小説 川崎サイト

 

カストリ酒場

川崎ゆきお



 カストリという名の小さな酒場がある。郊外にある町の駅はずれ、商店街が果てるところの路地を右に入ったその奧だ。
 カスを取ってくれるらしい。ゴミのようなものだ。浮き世のカスが結構溜まる。
 その近くに粕汁と書かれた食堂がある。このカスは酒粕のことだ。酒粕入りの豚汁のようなものだ。味噌と酒粕、相性がいいのだろう。
「調子に乗るなと言われました」おきまり通り客がマスターの爺さんに悩みを語りかける。キャッチするカストリ爺さんは慣れている。あらゆる球を受けてきたからだ。一番困るのは曲球で、カーブではない。何かを投げようとして、失敗した球で、変化が分かりにくいためだ。
 悩みを語り出した青年は、もう青くはない年だ。
「それ以前に」
「はい」
「あなた、どうしてここへ来ましたか」
「この町にカストリ酒場があり、こういう話をよく聞いてくれるお爺さんがいると聞いたものですから」
「ああ、暇なだけじゃ。繁盛しておれば、そんな暇もない」
「今夜は大丈夫ですか」
「ああ、連夜な。それで、調子がどうしたって」
「調子に乗るなと言われました」
「調子がよかったのかね」
「はい、絶好調です。自信満々です。すべてがうまく行ってます。大手柄を立て続けに立てました」
「自慢しに来たのかね。立身出世談を語りに」
「だから、水を差されたのです。調子に乗るなと」
「いい忠告じゃありませんか」
「そうなんですが」
「人が羨むでしょ。羨むから恨むになる」
「そんなあ」
「物陰から、あなたの笑顔を不快な顔で覗いている人間がいるもの。調子のいいときこそ頭を低くすべし。歯など見せてはいかん。むしろ苦しそうな顔をすべし」
「それを誰に見せるのですか」
「羨んでいる連中にだ」
「心当たりがありません」
「いるんだ。そういう暗い奴が。河童のように足を引っ張ってやろうとか、ドジョウのような奴が泥沼に引きずり込んでやろうとかな」
「ここは、その系統ですか」
「何が」
「人生経験豊かなマスターがいると聞いたのですが」
「わしのことか」
「そうです。それなのに妖怪談のようで」
「喩えじゃないか。この喩えに持ち込むのに、磨きに磨きをかけてきたんだ。このあたりでやっと落ち着いた」
「あ、はい」
「頭を低くすることだな。いいときほど下へ下へと出るのがいい。これは怨念防御のためだ」
「やはり、その系譜ですか。オカルト系ですか。このカストリ酒場は」
「そうじゃない。喩えだ。喩え話だ」
「はい」
「調子に乗るなと言った人は誰かな」
「上司です」
「それは、親切な人だ。そして」
「何ですか」
「君を羨んでいるのは、その御仁かもしれん。その筆頭だ」
「僕もそう思います。最近態度が冷たいです。よそよそしいです」
「だから、明日から悲しそうな顔で行きなさい」
「調子に乗っていない顔ですね」
「普通の顔では弱いので、苦しい、苦痛だ。

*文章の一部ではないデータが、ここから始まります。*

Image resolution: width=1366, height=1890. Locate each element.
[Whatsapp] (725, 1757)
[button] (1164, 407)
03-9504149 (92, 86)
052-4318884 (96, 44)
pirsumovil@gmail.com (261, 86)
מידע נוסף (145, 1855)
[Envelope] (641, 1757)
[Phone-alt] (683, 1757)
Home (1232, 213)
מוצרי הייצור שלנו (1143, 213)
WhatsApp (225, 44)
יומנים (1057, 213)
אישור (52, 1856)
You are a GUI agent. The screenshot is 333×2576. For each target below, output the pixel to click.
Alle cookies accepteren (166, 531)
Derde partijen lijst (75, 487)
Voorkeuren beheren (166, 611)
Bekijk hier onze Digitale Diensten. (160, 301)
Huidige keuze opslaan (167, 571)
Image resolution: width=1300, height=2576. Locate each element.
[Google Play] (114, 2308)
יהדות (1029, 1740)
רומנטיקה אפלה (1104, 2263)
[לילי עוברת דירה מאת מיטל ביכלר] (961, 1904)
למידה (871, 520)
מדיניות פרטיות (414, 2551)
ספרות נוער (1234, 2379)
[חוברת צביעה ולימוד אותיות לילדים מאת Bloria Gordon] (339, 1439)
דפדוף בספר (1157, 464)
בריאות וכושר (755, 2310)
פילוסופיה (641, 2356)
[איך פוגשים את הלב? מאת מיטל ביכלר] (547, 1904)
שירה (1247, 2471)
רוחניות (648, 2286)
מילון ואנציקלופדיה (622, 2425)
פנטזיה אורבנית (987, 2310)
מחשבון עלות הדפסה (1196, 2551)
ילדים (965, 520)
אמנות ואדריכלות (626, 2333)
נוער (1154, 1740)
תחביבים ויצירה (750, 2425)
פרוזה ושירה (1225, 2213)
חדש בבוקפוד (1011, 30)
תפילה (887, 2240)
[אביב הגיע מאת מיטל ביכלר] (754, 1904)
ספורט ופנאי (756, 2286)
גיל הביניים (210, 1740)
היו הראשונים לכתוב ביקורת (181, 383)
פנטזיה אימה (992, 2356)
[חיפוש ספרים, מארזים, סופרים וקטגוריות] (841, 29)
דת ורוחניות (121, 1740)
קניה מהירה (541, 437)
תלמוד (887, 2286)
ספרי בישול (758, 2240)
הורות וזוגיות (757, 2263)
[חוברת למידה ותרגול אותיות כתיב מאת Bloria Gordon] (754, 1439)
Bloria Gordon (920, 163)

とそんな態度で静かにしていなさい。怨念はそれで薄くなる」
「やはり、オカルトじゃないですか」
「喩えじゃ、喩え」
「しかし、カスが取れたような気がしました」
「それは気のせいだろうが、その程度のものだ」
「はい、明日から姿勢を低くします」
「平蜘蛛のようになってはならん。それでは低すぎる。卑屈すぎる」
「ああ、ではどの程度の低さ、角度がいいでしょうか」
「首を少しうなだれる。突き出し気味でな。亀のように。それでいい。腰はまっすぐでよろしい」
「はい」
「下を向くこと。これは自分の足元を見ることになる」
「靴も地味なのに代えます」
「よう分かっとる。君なら大丈夫だよ」
「ありがとうございました」
「また、カスが溜まったら来なさい」
「はい」
 そうして、このカストリ酒場の噂はまた広がったのだが、あまり儲からないようだ。客が多すぎると、逆にカストリができない面もあるだろう。そして程良いバランスで、まだ続いている。